What Is Endometriosis?
Endometriosis is defined as an estrogen originating condition where tissue that is similar to uterus lining grows outside the uterus, it can grow on the ovaries, fallopian tubes, the bladder amongst others and then each menstrual cycle, this tissue can’t be shed out by the body which then causes inflammation, ovarian cysts and often crippling pain.
How Common Is It?
Globally, endometriosis is present in approximately 10% of women and girls of the reproductive age and amongst those with chronic pain in the pelvic area or who struggle with infertility the case’s prevalence increases by 20%. Accurate data in Africa and Rwanda is limited this is because this condition is still not well known despite it affecting about 48% africans and more underground laparoscopic investigations. This proves under diagnosis, stigma and lack of resources to actually diagnose those who suffer from unusually severe period pain.
Why Diagnosis Takes Too Long
- On average, symptoms of endometriosis begin during adolescence but for many women there is often a delay in diagnosis of endometriosis resulting in unnecessary suffering and reduced quality of life.
In Africa, barriers include stigma around menstruation, limited access to gynecologists and reluctance to investigate menstrual pain aggressively where pain and fatigue during menstruation are often dismissed as “normal,” even when they disrupt functionality like; schooling, work or social life.
Common Symptoms You Shouldn’t Ignore
Dysmenorrhea where there is presence of menstrual cramps so intense they stop you from functioning, this discomfort is associated with endometriosis as around 70%–90% of those with endometriosis report crippling pelvic pain.

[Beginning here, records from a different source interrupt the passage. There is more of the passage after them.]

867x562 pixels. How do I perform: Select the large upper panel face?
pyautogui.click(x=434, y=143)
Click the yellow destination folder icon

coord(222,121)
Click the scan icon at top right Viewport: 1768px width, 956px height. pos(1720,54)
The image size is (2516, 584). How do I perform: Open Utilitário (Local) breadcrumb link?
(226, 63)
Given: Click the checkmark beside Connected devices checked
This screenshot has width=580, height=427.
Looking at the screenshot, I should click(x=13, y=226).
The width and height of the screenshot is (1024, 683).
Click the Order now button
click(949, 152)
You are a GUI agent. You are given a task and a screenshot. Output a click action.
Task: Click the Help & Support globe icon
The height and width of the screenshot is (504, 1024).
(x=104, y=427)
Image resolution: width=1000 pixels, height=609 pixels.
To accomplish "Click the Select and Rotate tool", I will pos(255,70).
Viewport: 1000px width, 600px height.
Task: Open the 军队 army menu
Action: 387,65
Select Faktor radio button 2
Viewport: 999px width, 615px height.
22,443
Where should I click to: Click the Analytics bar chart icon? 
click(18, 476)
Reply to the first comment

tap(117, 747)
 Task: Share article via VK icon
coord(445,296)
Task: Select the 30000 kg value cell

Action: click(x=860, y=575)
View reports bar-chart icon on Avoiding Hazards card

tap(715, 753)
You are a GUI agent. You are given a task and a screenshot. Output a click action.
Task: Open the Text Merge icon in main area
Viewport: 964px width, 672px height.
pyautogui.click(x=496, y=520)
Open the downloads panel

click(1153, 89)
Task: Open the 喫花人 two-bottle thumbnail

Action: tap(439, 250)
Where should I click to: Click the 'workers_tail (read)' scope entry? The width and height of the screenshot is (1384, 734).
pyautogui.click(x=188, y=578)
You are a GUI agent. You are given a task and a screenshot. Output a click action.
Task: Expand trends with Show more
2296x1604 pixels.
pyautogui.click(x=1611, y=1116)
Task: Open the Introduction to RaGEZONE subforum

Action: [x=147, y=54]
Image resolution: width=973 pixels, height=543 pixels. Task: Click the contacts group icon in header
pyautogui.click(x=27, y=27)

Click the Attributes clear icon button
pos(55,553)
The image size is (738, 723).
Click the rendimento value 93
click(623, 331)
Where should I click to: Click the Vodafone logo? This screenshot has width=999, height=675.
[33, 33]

Experiencing severe dyspareunia, dyschezia or dysuriaduring one’s cycle.
Infertility is also a symptom of endometriosis that one should check out with a gynecologist. This is because it affects 30–50% of women with endometriosis.
Why It Happens (Known Contributing Factors)
Retrograde menstruation which is where menstrual blood flows backward through fallopian tubes, depositing endometrial cells in the abdomen.
Genetic factors through having a first-degree relative with the condition increases risk up to 6–10 times, as genetic studies have identified passing on of pain conditions through lineage.
Immune, hormonal, and environmental factors also play roles, though research remains ongoing .
Note: It is important to know that endometriosis is not your fault but rather a disorder that arises with uncontrollable body processes.
How Endometriosis Is Diagnosed
Clinical suspicion based on your history and menstruation pain severity.
Pelvic exam and imaging which is useful especially for detecting ovarian cysts or deep lesions, which can then be traced to endometriosis.
Definitive diagnosis with laparoscopy which aims to visualize and biopsy lesions.
Treatment & Management
NSAIDs like ibuprofen to relieve pain.
Hormonal treatments combined oral contraceptives, progestins, hormonal IUDs and advanced options that include GnRH agonists/antagonists to relieve the severe pain of the condition.
Surgical removal of lesions or adhesions by laparoscopy; in severe cases, hysterectomy may be considered however this may not eliminate pain completely.
Supportive care like; pelvic physiotherapy, heat therapy, dietary changes and mental health support from authorized medical personnel.
Context for Rwandan & African Women
Menstrual pain is normalized in the community as many girls miss school or work but don’t talk openly about it and the stigma around menstruation makes it harder to seek help.
Health infrastructure limits access to ultrasound or laparoscopy outside major cities.
Early first pregnancy and large family norms may mask endometriosis, but changing life patterns could increase risks which can later bloom to cancer from the cysts.
Takeaway: What You Can Do Now
Track symptoms: bleeding, pain intensity, fatigue, impact on daily life all through your cycle.
Seek care early: share any concerns with health providers; ask for pelvic exam or ultrasound.
Be persistent: if dismissed, ask for referral to specialists or consider private clinics.
Support each other: open conversations within families and schools help reduce stigma.